Jean-Claude Juncker.jpg
European Commission President Jean-Claude Juncker holds a joint news conference with European Council President Donald Tusk (not pictured) after the European Summit in Brussels, Belgium, 29 June 2016.

Britain's decision to leave the European Union was a seismic event, a shock so profound that its backers feel they have no choice but to embark on a mission to reinvent the bloc.

Official after official has laid out his or her vision of what the EU's post-Brexit path should be, with discussions expected to culminate Friday at an informal EU summit in Bratislava.

On Wednesday, it was the turn of European Commission President Jean-Claude Juncker, one of the EU's longest-serving politicians and a fervent Europhile. He used his annual state of the union speech to lay out the course that he thinks the bloc should chart.

"What will [our children] inherit from us? A union that unravels in disunity? A union that has forgotten its past and has no vision for the future?" he asked during a speech at the European Parliament. "Our children deserve better."

"They deserve a Europe that preserves their way of life. They deserve a Europe that empowers and defends them. They deserve a Europe that protects," he added. "History will not remember us, but it will remember our mistakes. Let's not make mistakes that would put an end to the European dream."

Juncker's answer to the Brexit upheaval is, unsurprisingly, more Europe.

"I told you [one year ago] that there is not enough Europe in this union. And that there is not enough union in this union ... This assessment remains true despite the progress made," he said. "The EU is currently not in top form."

On Wednesday, Juncker laid out a laundry list of new measures that he believes the bloc should pursue, including steps to help it integrate further.

Most controversial is likely to be his call for more military cooperation, including through common military assets and a single headquarters for EU civilian and military missions.

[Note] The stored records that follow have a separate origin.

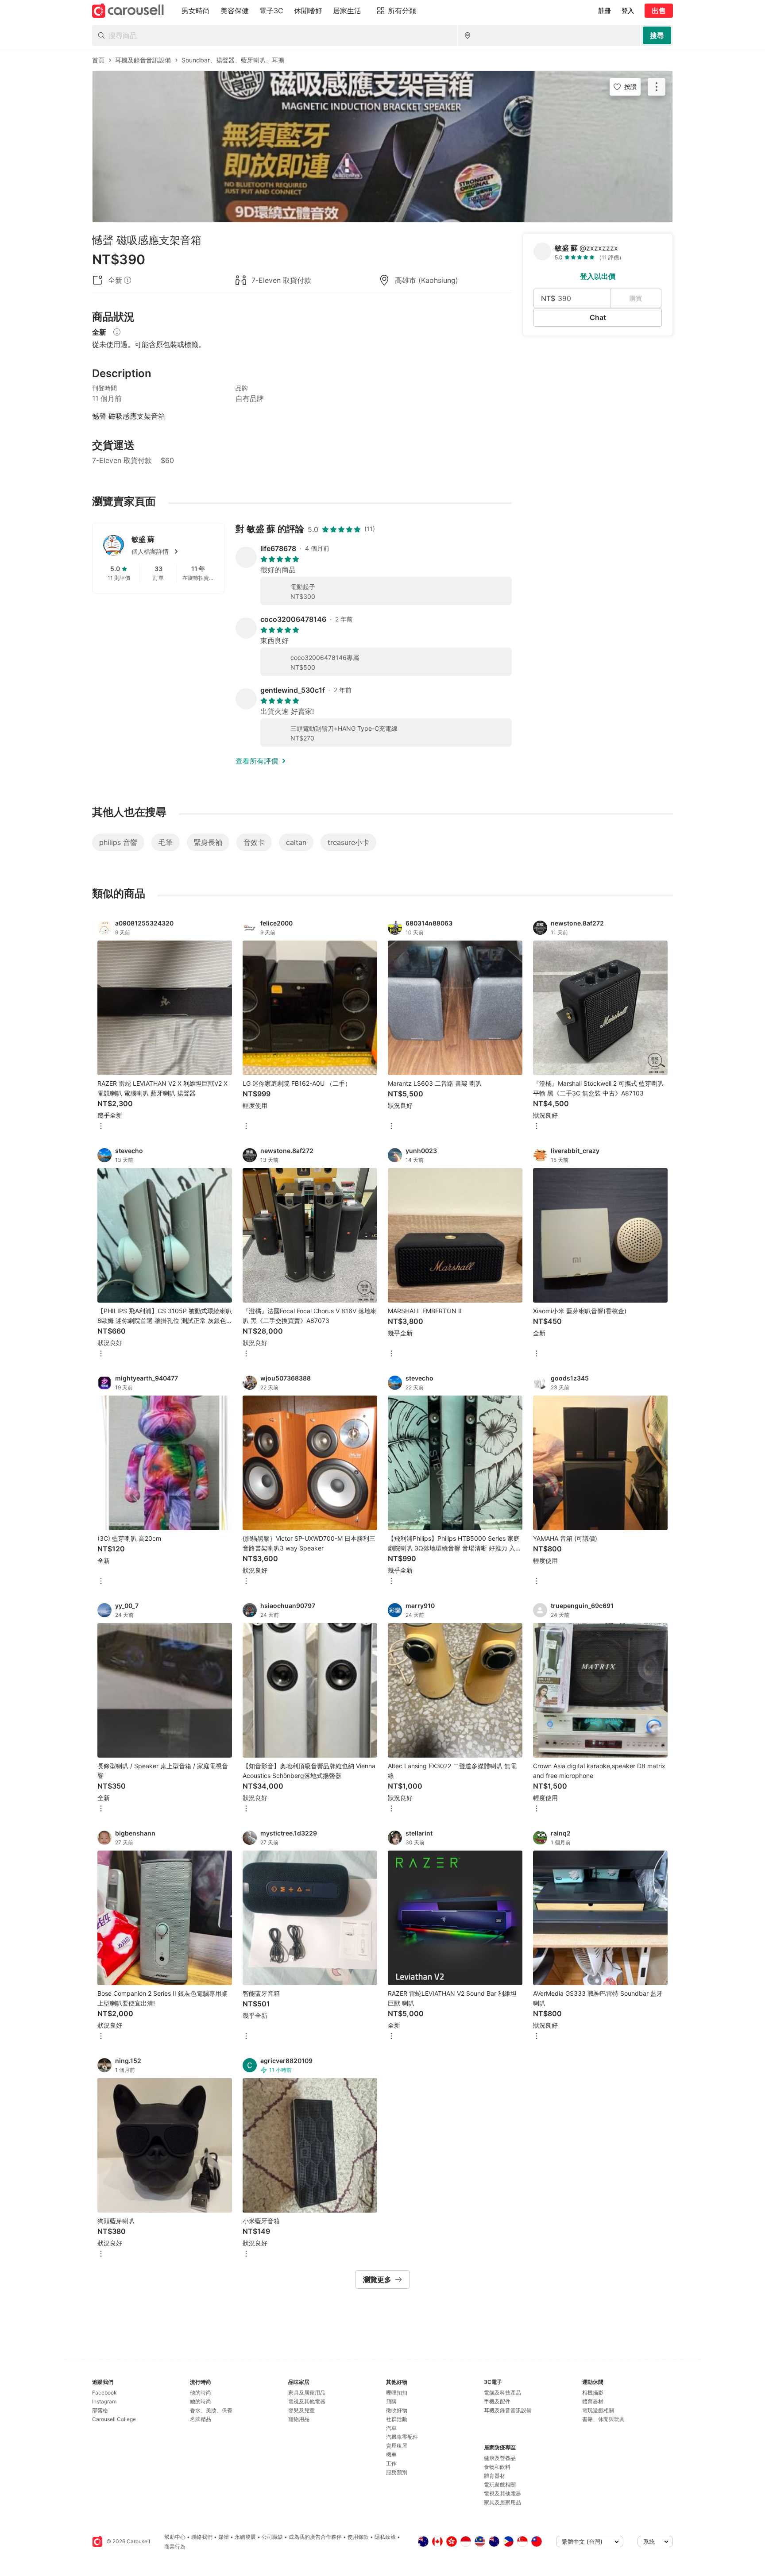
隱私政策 (385, 2537)
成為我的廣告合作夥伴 (315, 2537)
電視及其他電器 (306, 2401)
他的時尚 (200, 2392)
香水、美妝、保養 (211, 2410)
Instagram (104, 2401)
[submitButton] (657, 35)
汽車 (391, 2428)
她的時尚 (200, 2401)
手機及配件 (497, 2401)
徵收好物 (396, 2410)
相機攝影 (592, 2392)
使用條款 (358, 2537)
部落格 (100, 2410)
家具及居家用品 (306, 2392)
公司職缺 (272, 2537)
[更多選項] (100, 1126)
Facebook (104, 2392)
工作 (391, 2463)
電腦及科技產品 (502, 2392)
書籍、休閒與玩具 (603, 2419)
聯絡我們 (201, 2537)
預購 (391, 2401)
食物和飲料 (497, 2467)
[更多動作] (656, 87)
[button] (172, 551)
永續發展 (245, 2537)
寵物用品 (298, 2419)
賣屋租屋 (396, 2445)
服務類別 (396, 2472)
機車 (391, 2454)
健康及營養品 (500, 2458)
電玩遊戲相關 (500, 2484)
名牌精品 (200, 2419)
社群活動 (396, 2419)
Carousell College (114, 2419)
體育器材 (494, 2475)
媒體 (223, 2537)
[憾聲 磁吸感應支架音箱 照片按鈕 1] (382, 146)
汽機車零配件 (402, 2436)
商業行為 (174, 2546)
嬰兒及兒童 (301, 2410)
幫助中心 (174, 2537)
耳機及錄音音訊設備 (508, 2410)
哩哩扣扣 (396, 2392)
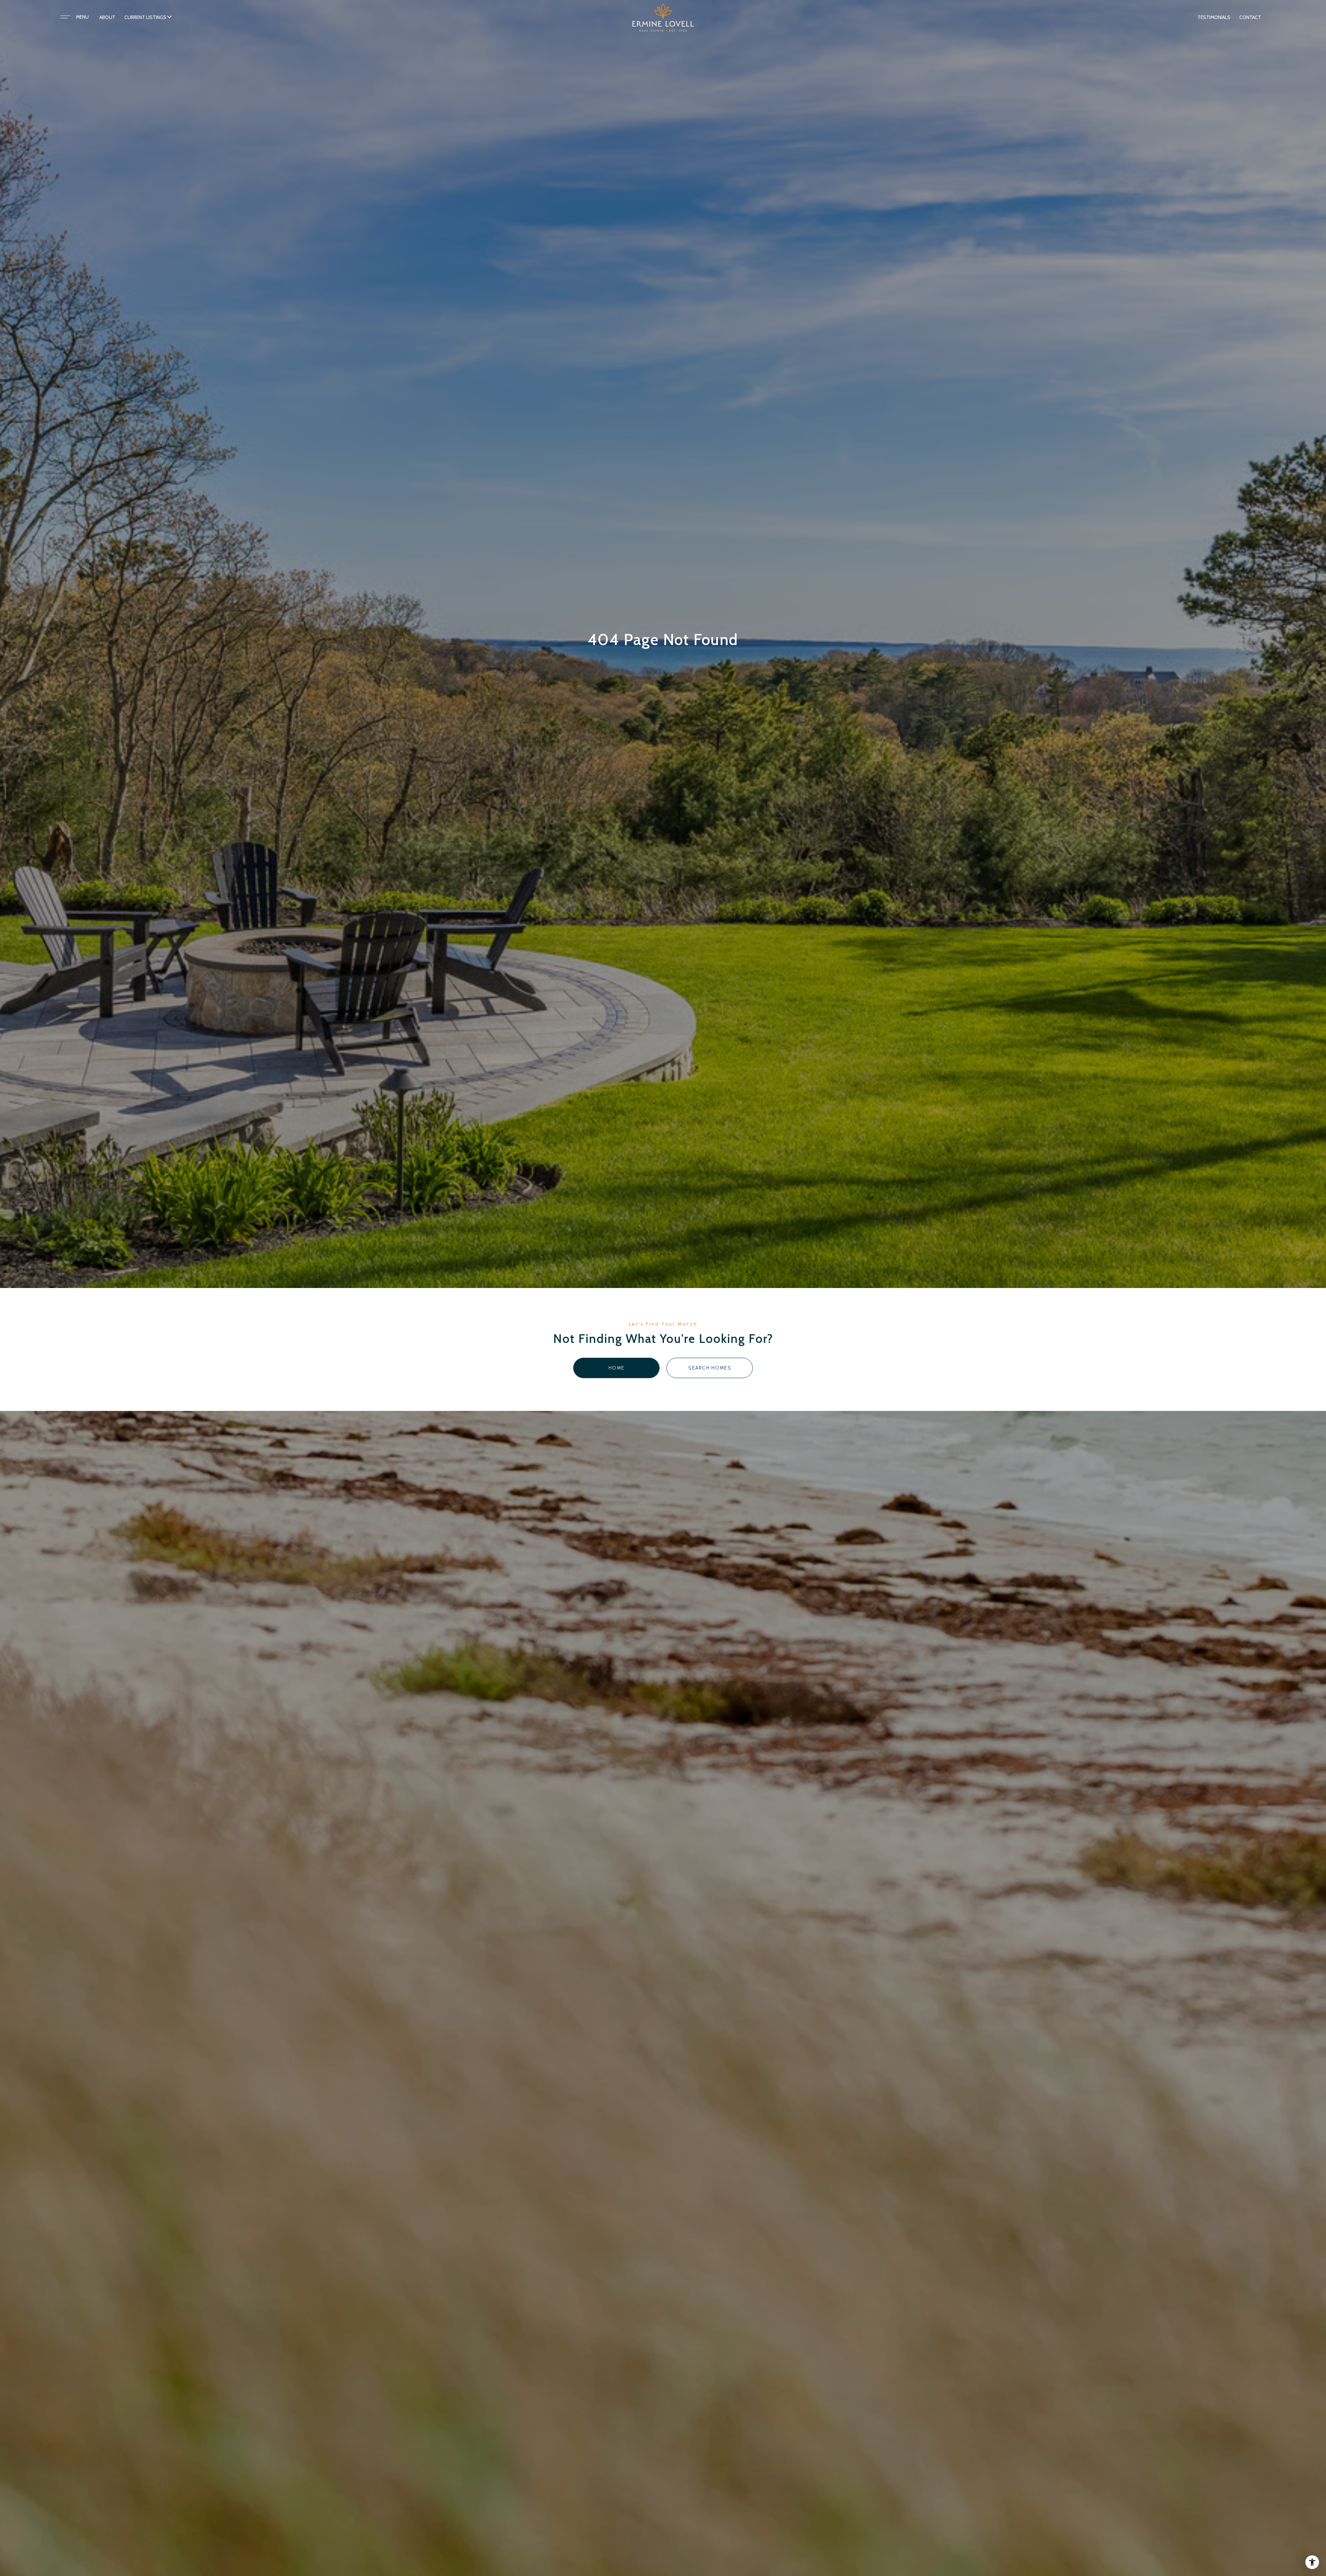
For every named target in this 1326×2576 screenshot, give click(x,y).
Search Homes (709, 1368)
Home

Britain had long been averse to military integration. EU heavyweights Germany and France have now come out in favour of the cause, but some are still sceptical.

"I don't think that citizens will feel safer if the EU acts like a yobbish bloke," far-left EU parliamentarian Gabi Zimmer said. "I think many citizens instead have the creeping feeling that they will be pulled much faster into military conflicts."

Eurosceptics, meanwhile, take issue with the very idea that the lesson to draw out of the Brexit vote should be more measures to reinforce the EU.

"The more Europe you build, the more detached our citizens feel," Britain's Syed Kamall, who leads the faction of the European Conservatives and Reformists in the European Parliament, told Juncker during Wednesday's debate.

One thing many European politicians agree on, however, is that the EU has to be more convincing in tackling the issues that are of most concern to its citizens.

"Europe has to be better explained," Juncker said.

Germany's Manfred Weber also called on EU governments to stop their infighting, which he said sometimes resembles more "kindergarten than serious politics."

"[They] have to finally achieve common answers to the challenges of our times. Then people would be convinced," he said.